Last Updated: Sep 14, 2022
By Jon Lepley, DO
My decision to pursue a career in medicine was borne out of a desire to fix myself in equal measure with a desire to help others. I was very unhappy with my life when I applied to medical school. I possessed a naïve notion that becoming a physician, with the high income and prestige that I believed would follow, would remedy my discontent.
Upon realization of my goal, I quickly learned the pitfalls associated with conflating my career with my identity as a person. I took it very personally when patients had bad outcomes. I viewed my professional shortcomings as personal defects. My self-esteem worsened. I developed problems with addictive substances and contemplated suicide during my residency training.

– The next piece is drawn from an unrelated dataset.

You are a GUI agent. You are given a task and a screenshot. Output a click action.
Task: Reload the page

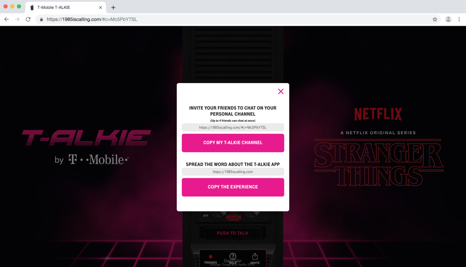coord(28,19)
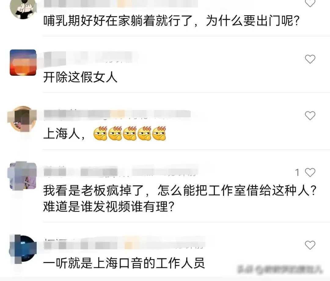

The Pennsylvania Physicians Health Program offered a crucial lifeline to help me to address and resolve problems with substance use and self-harm. However, discovering a sense of purpose outside of the workplace did not come so easily. My job as a physician eventually acquired a sense of drudgery and I aspired to nothing. This malaise bled into my day-to-day life at home.

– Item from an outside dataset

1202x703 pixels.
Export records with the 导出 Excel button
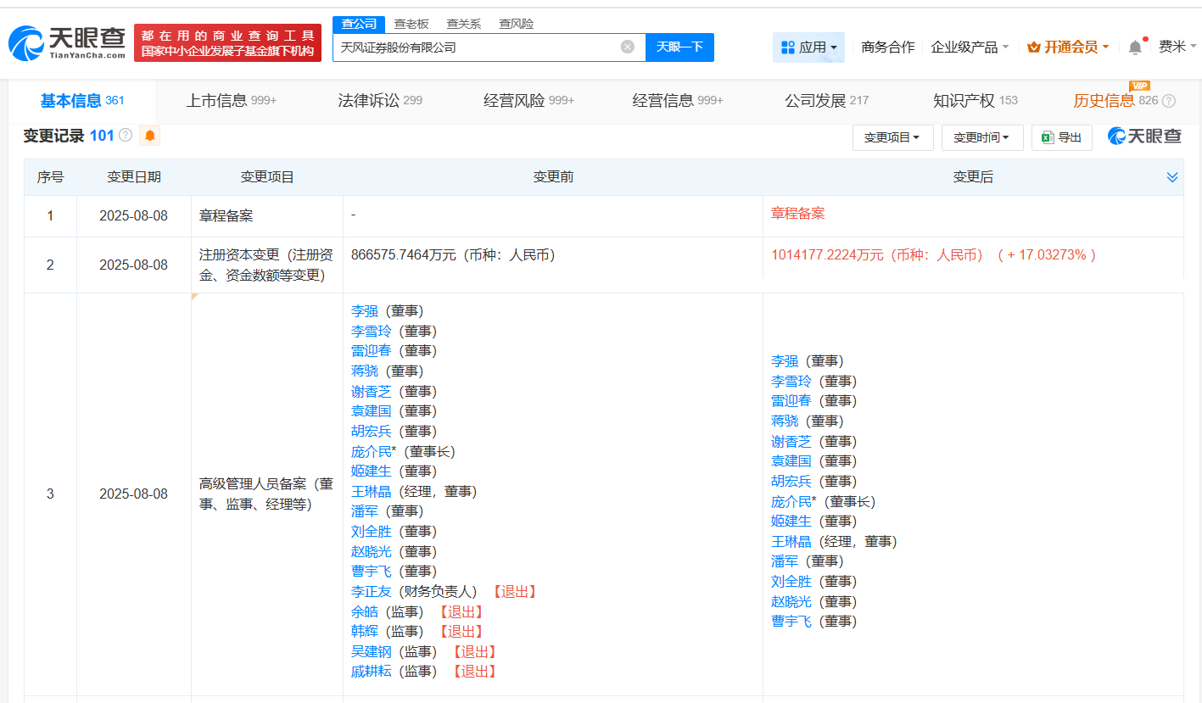coord(1061,137)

I discovered distance running during this period in my life. I embarked on a journey from sedentary lifestyle to one that involved continuous training and running six full marathons over the course of three years. The immediate benefit was that my work stressors suddenly seemed small measured against the challenge of running 26.2 miles. However, the most valuable reward was the acquisition of self-acceptance and gratitude.
Every marathon that I ran was a physical ordeal and a desperate challenge to make it to the finish line within the 6-hour course cut-off time. As much as I tried to improve and would have liked to be in the middle of the pack with average marathon runners, I needed to accept that my best effort involved finishing nearly last every time. My most effective tool for coping with pain and exhaustion during a race was to remind myself to be grateful that my family would be waiting for me at the finish line.
I don’t try to run marathons anymore, and my body appreciates that kindness. However, I still carry the self-acceptance and gratitude that I learned during those years into the workplace. When I receive constructive feedback about my job performance, I can acknowledge instances where I could have done better and accept my own limitations. When I find myself dissatisfied working as a physician, I find it helpful to remind myself to be grateful that I have such a privileged job in the first place.
Working as a physician might one day feel too much like the ordeal of running a marathon. If that day comes, I know I will be able to treat my mind and body with enough kindness to step back from that too. Being a physician is my job, and not core to my identity. The most important things in my life today exist outside of the workplace. For that, I am grateful.